Dernier signe du passé. Pour gagner la position sociale qui fut la leur, pour se démarquer des empiriques, les vétérinaires choisirent l’excellence scientifique, combinant accroissement du niveau de recrutement, difficulté et rigueur des études, implantation dans les communautés médicales et les académies, participation aux grands chantiers scientifiques du xixe siècle. Dès 1825, les candidats étaient soumis à des épreuves de français, de mathématiques, de géographie. En 1885, 42 bacheliers intégraient les écoles, sur 70 admis. En 1900, 45 % des élèves étaient issus de la bourgeoisie et seulement 6 % étaient fils de maréchaux. Cette quête de reconnaissance s’est ainsi fondée sur un élitisme dont on peut voir les traces dans notre cursus actuel, au travers par exemple de classes préparatoires qui mobilisent deux à trois ans de la vie de jeunes étudiants, dans un but affirmé de sélection. Comment en sommes-nous arrivés à avoir les études les plus longues d’Europe… pour la partie vétérinaire, réellement efficace, la plus courte ? Par un processus cumulatif historique probablement… L’Histoire a fait son œuvre ; nous recrutons aujourd’hui de jeunes personnes extrêmement brillantes pour lesquelles la ruralité n’est pas la première évidence. Et nous formons probablement peu de vétérinaires comparativement à nos voisins européens. Élitisme républicain et numerus clausus sont des choix qui prennent leurs racines dans l’Histoire ; j’en ai vu les traces dans les écrits du xixe siècle.
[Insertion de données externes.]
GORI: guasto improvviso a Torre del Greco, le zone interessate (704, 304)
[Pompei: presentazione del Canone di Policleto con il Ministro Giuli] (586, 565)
Reste que l’Histoire est l’étude du passé, qu’il n’y a pas grand risque à regarder en arrière et qu’il faut un autre courage pour agir pour le futur. Mais ce que nous apprend l’Histoire, c’est que ce que nous prenons pour des impondérables ou des situations évidentes est toujours le résultat d’une évolution des hommes et des mentalités, un parti pris social sans toujours de fondement rationnel. La science même, à une époque où on se plaît à utiliser les termes de “médecine par les preuves”, n’est qu’une conception instantanée du monde dont nous savons qu’elle sera tôt ou tard mise à bas, il en a toujours été ainsi. C’est avec le même regard iconoclaste qu’il faut appréhender la situation de la profession vétérinaire, sous peine de continuer à subir les contraintes propres à la France et les solutions pas toujours souhaitables que l’Europe nous offre.

CHRISTOPHE DEGUEURCE (A 90)

est le nouveau directeur de l’École nationale vétérinaire d’Alfort (ENVA). Professeur dans l’unité pédagogique d’anatomie des animaux domestiques, conservateur du musée Fragonard de l’ENVA, il préside également la Société française d’histoire de la médecine et des sciences vétérinaires.